Pictures excluded, output exactly the lines from the one containing "Task: Tap the" through the last line of the listing below.
START RECORDS FOR PROCESSING
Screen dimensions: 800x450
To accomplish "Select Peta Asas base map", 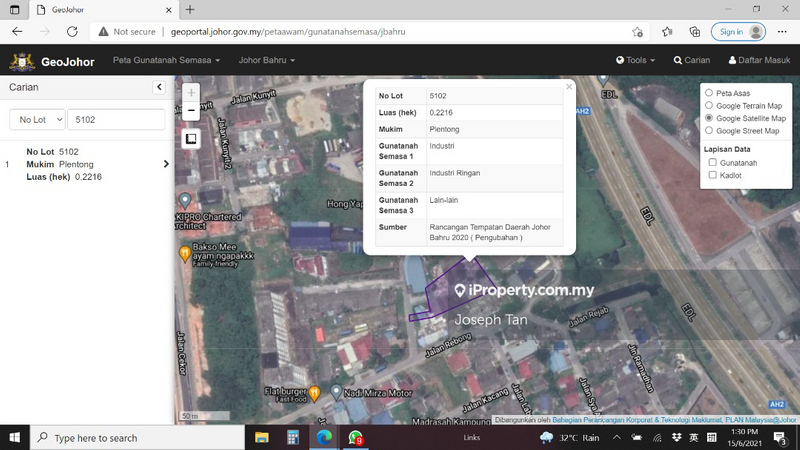I will click(x=709, y=93).
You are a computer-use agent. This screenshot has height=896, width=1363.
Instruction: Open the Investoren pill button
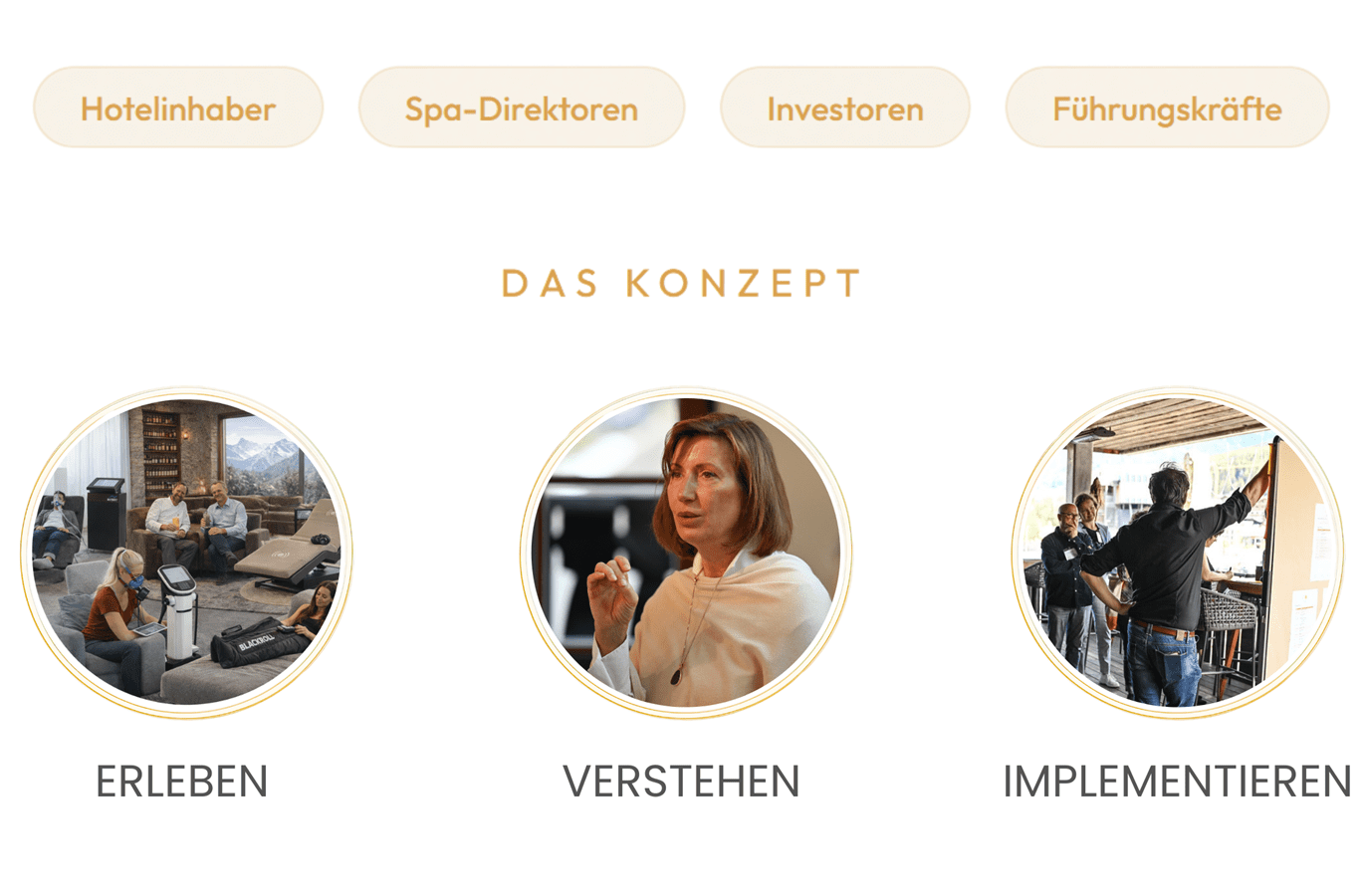click(x=845, y=108)
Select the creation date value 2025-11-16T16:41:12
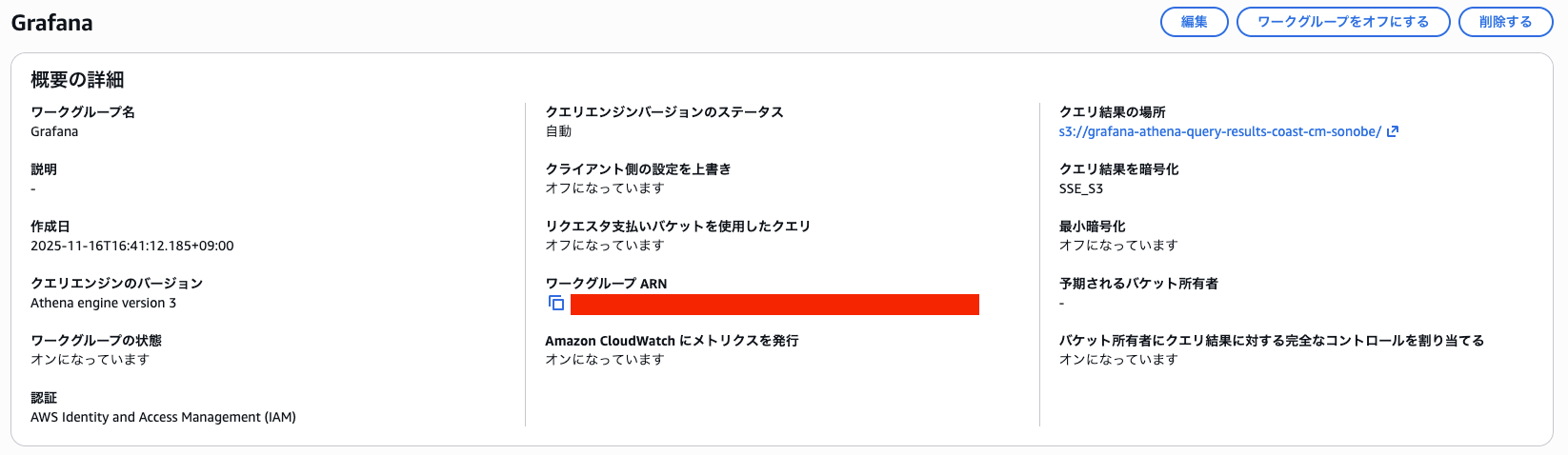 [x=131, y=246]
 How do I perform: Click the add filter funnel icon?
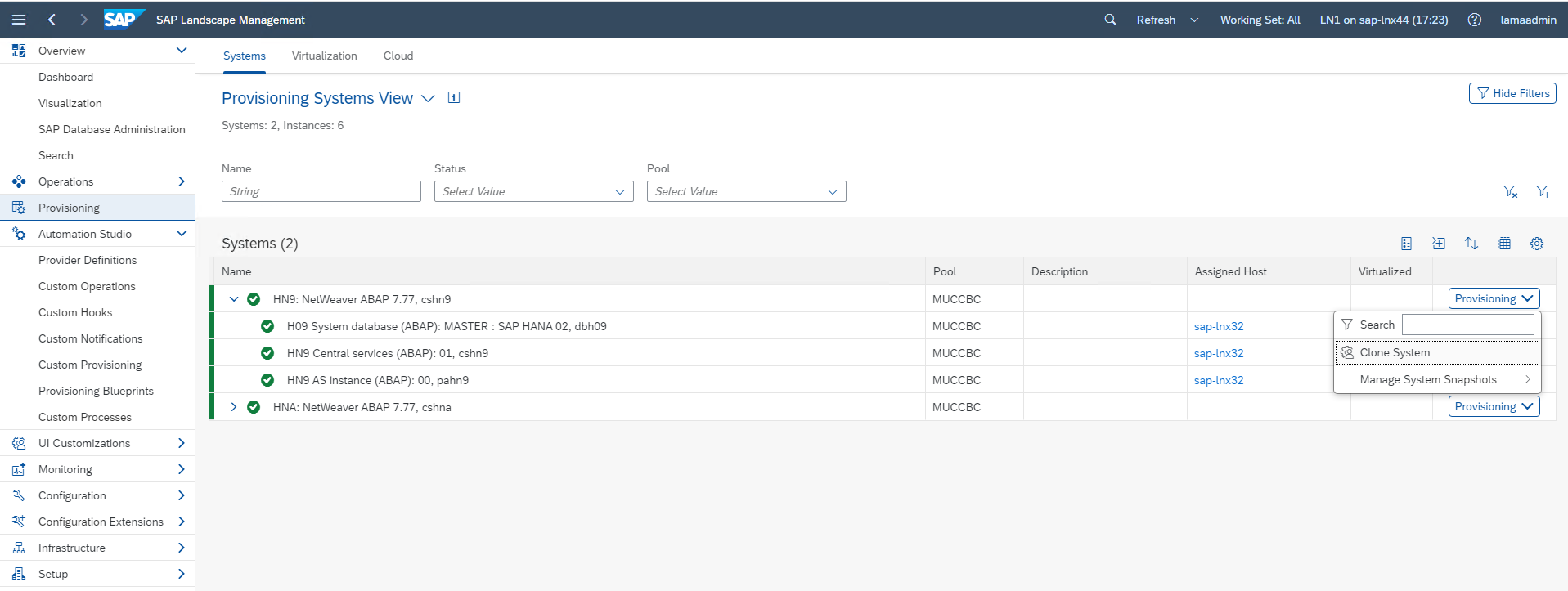[1543, 191]
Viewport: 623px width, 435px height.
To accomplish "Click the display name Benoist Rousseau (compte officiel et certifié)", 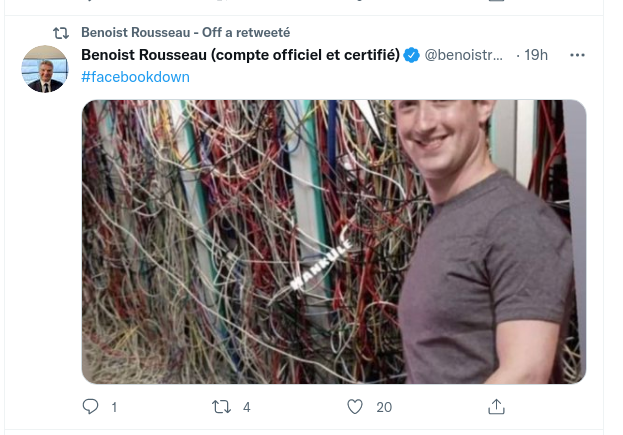I will 240,55.
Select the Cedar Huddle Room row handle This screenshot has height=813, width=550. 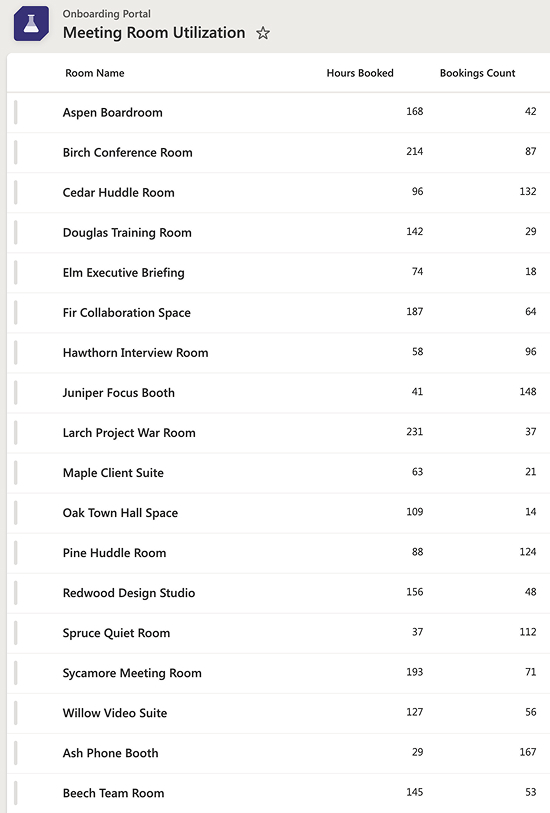coord(16,192)
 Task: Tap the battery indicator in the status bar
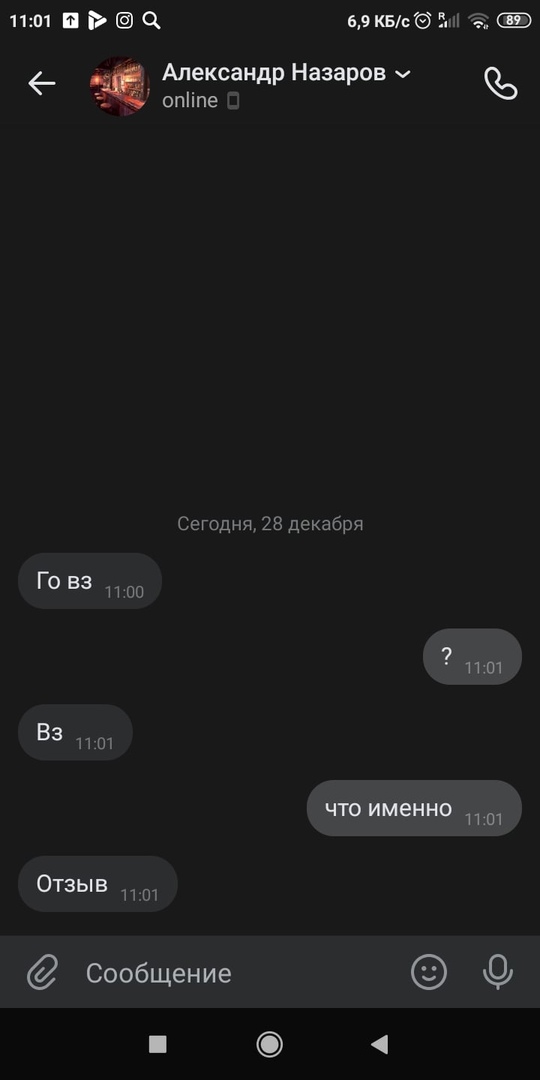(514, 21)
END RECORDS FOR PROCESSING
# RESULT OF THE EXERCISE
 Task: Tap the battery indicator in the status bar
(514, 21)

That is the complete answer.